На революцию 1917 года Белый откликается статьей «Революция и культура» (М.: Изд. Лемана и Сахарова, 1917), в которой утверждается революционная стихия искусства. Духовный огонь Прометея есть очаг революции в предреволюционное время; революция – акт зачатия творческих форм, созревающих в десятилетиях. Революционный период начала века бежит по Европе в волне романтизма, а в наше время проходит перед нами в волне символизма. Творения отцов символизма чреваты уже революцией, мировой войной и многим еще, не свершившимся в поле нашего зрения. Кто сумеет проникнуть в мифы недавнего прошлого, тот повторит слова Блока:
Но узнаю тебя, начало Высоких и мятежных дней.Революция политическая – только отражение революции духовной. В искусстве эта революция происходит уже давно; она выражается в бунте против форм. «Осознается, что творчество – в творчестве новых духовно-душевных стихий; его форма – не бренная, нет, не глина, не краска она; и не звук; нет, она есть душа человека».

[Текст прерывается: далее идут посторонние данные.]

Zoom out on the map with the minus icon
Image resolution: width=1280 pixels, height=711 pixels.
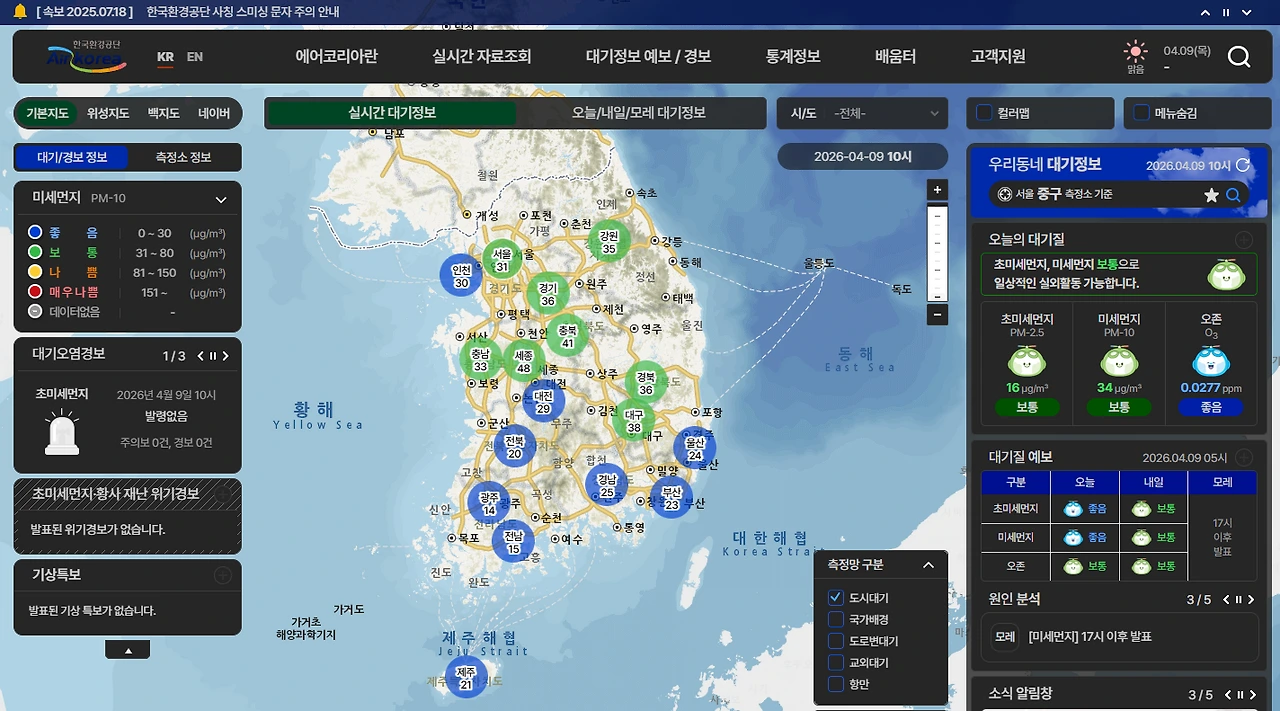pyautogui.click(x=937, y=314)
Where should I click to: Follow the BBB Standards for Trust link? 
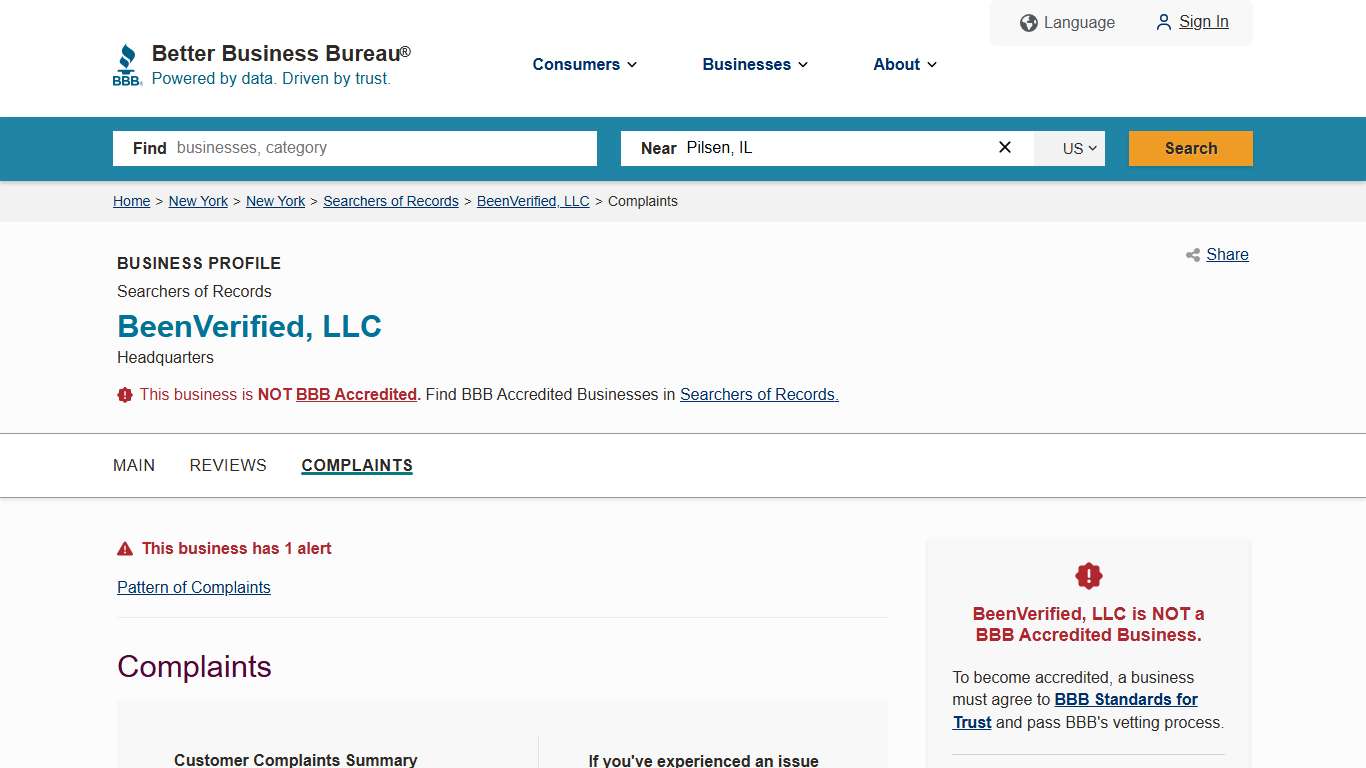(1126, 699)
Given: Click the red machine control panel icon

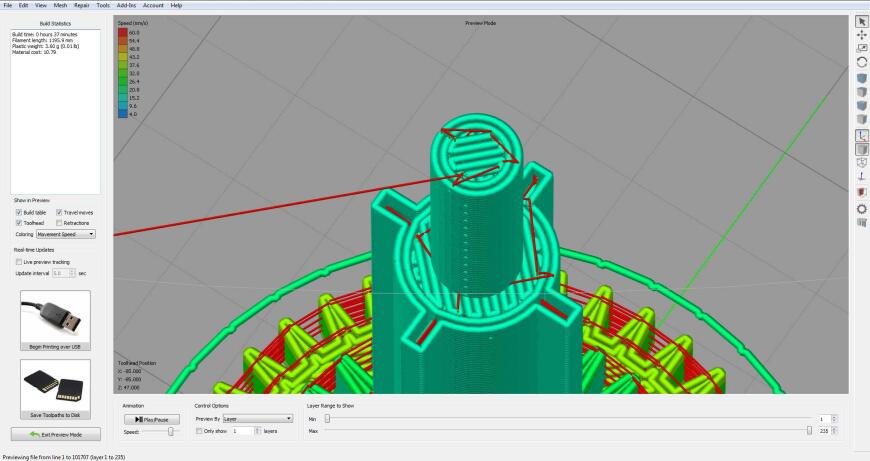Looking at the screenshot, I should coord(861,192).
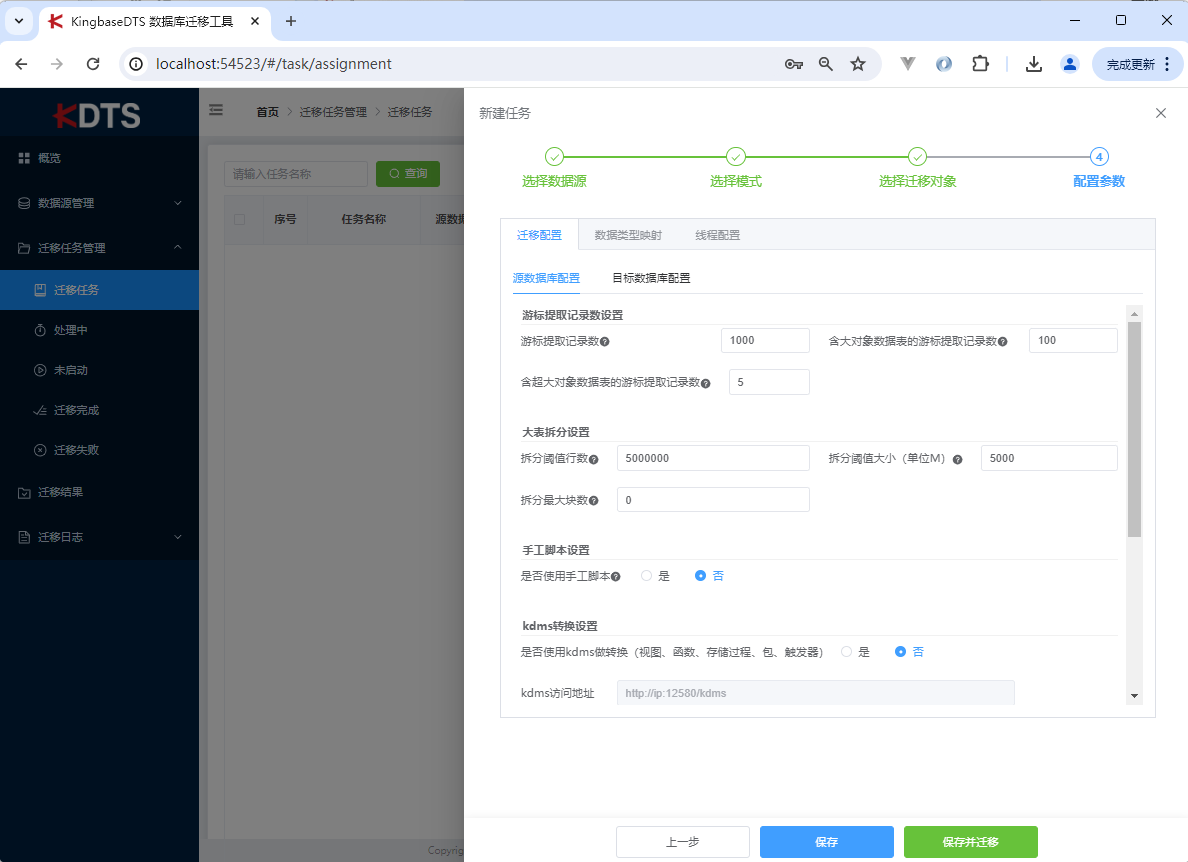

И статья заканчивается призывом к «пламенному энтузиазму» подлинной революции. «Революция духа, – пишет Белый, – комета, летящая к нам из запредельной действительности: преодоление необходимости в царстве свободы; уразумение внутренней связи искусств с революцией, в уразумении связи двух образов: упадающей над головою кометы и неподвижной звезды внутри нас. Тут-то подлинное пересечение и двух заветов евангельских: „алчущего накорми“ и „не о хлебе едином“». Статья написана с большим радостным подъемом, с верой в наступление «царства свободы» и в духовное перерождение человечества. Как и Блок, Белый зовет «слушать музыку революции».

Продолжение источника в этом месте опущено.